EXERCISE DIRECTIONS: Extract each line of the data below that contains the word "Open", treating uppercase and lowercase as different.

SUPPLIED INFORMATION:
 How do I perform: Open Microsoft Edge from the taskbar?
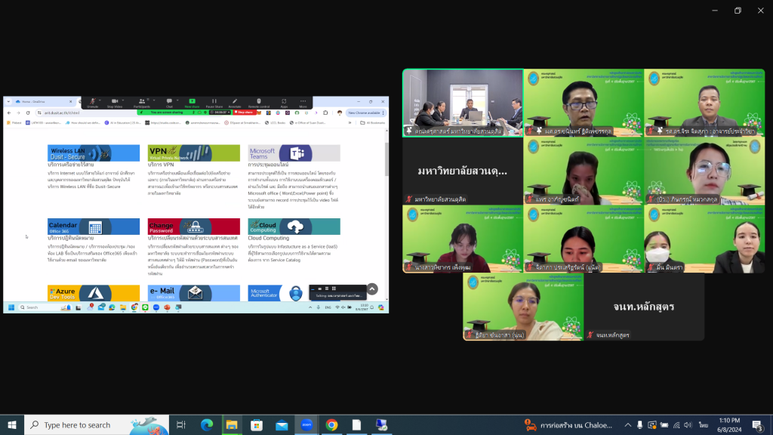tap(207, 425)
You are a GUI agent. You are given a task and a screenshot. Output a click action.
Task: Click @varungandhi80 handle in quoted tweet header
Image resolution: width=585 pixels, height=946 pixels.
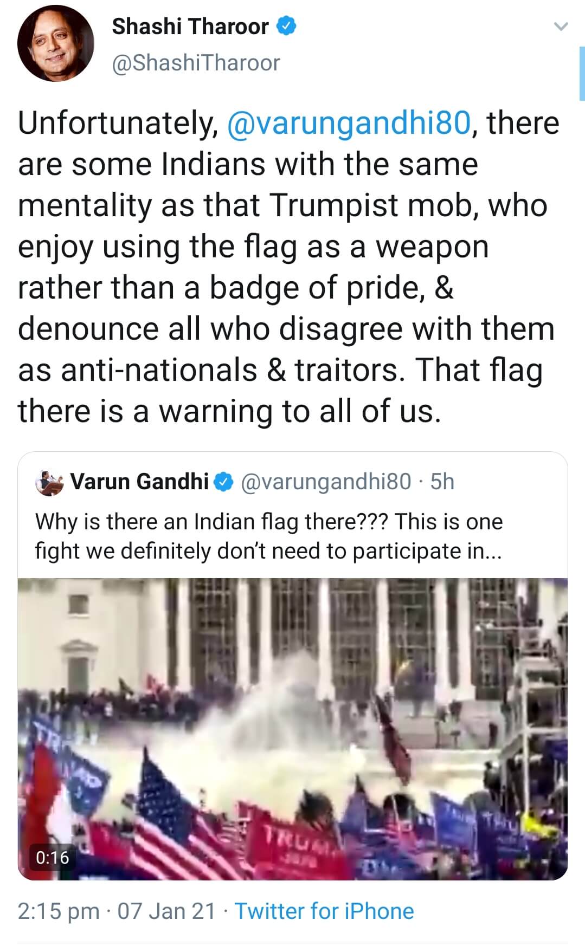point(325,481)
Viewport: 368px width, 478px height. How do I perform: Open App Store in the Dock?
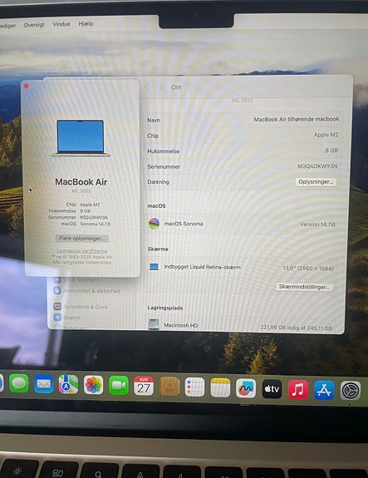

THE OUTPUT:
 How do I perform: Open Microsoft Edge from the taskbar?
Viewport: 368px width, 478px height. How do I perform: Open App Store in the Dock?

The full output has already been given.